I installed the URAT out back at the base of the “Mod Bob” antenna. I experimented for a few hours and I was able to get a decent SWR on 160, 80, 40 and 30 by doing this:

  1. 160M – bypass the capacitors and use a shunt coil at the antenna feed
  2. 80M – use the capacitors with that same shunt coil
  3. 40M – same as 80M
  4. 30M – same as 160M

There is one wire left in the control cable, this means with a clever use of a relay or two, you could bypass the capacitors for 160 and 30M. Here is a relay board that could be controlled with that last signal wire coming from the Raspberry Pi GPIO:

http://www.kr4.us/SparkFun-Beefcake-Relay-Control-Kit.html?gclid=EAIaIQobChMIk86u0MOH1gIVz2B-Ch0k8QvnEAQYAyABEgKpCPD_BwE

I’m pretty sure a simple DPDT relay does the trick – its NO or NC which means it will normally be set for 80 and 40M or 160 and 30M – and by using a button on the KPOD – or a simple switch in the control box – you could send that signal to the URAT relay and bingo!

This means for about 1/2 the price of the Palstar BT1500A, you can have an remote controlled balanced feed tuner.
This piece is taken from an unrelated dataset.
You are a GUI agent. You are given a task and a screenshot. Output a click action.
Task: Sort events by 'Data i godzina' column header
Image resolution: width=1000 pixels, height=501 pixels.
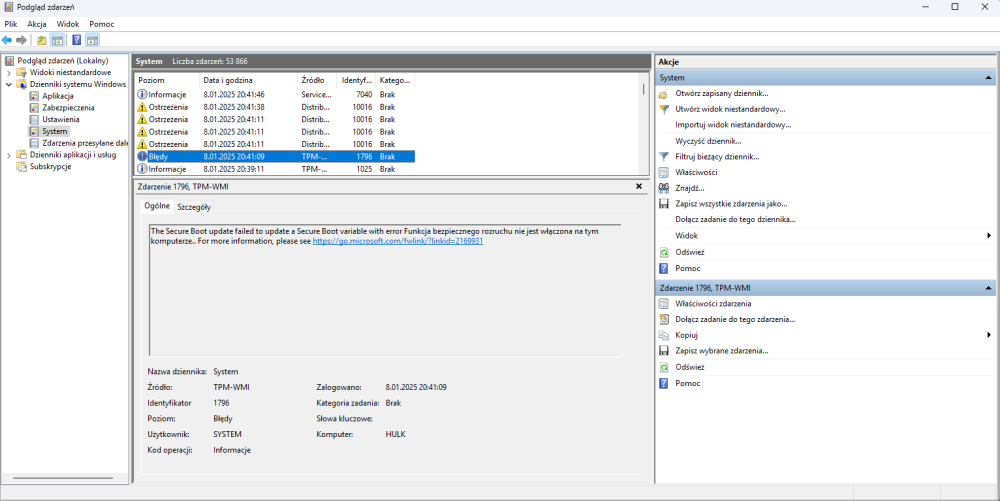(228, 79)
If you have the junk box parts – it would be less of course.

HOWEVER, I’m very spoiled by the Palstar BT1500A. It was $720 and worth every penny, by far. It’s design and high powered components give me the confidence that my antenna is coupled to my solid state amplifier, which is less forgiving SWR wise than the tube amplifiers, and every detail as far as matching the Mod Bob fits like a glove.

This has been the most interesting ham radio project I have ever worked on. I have learned so much – its really quite amazing. The project was rich in facets – antenna, matching circuits, Raspberry Pi, stepper motor control, a fun use of the Elecraft KPOD, and much more.

Its way too hot to go out and replace the URAT and put the BT1500A back out – so I will do it first thing in the morning.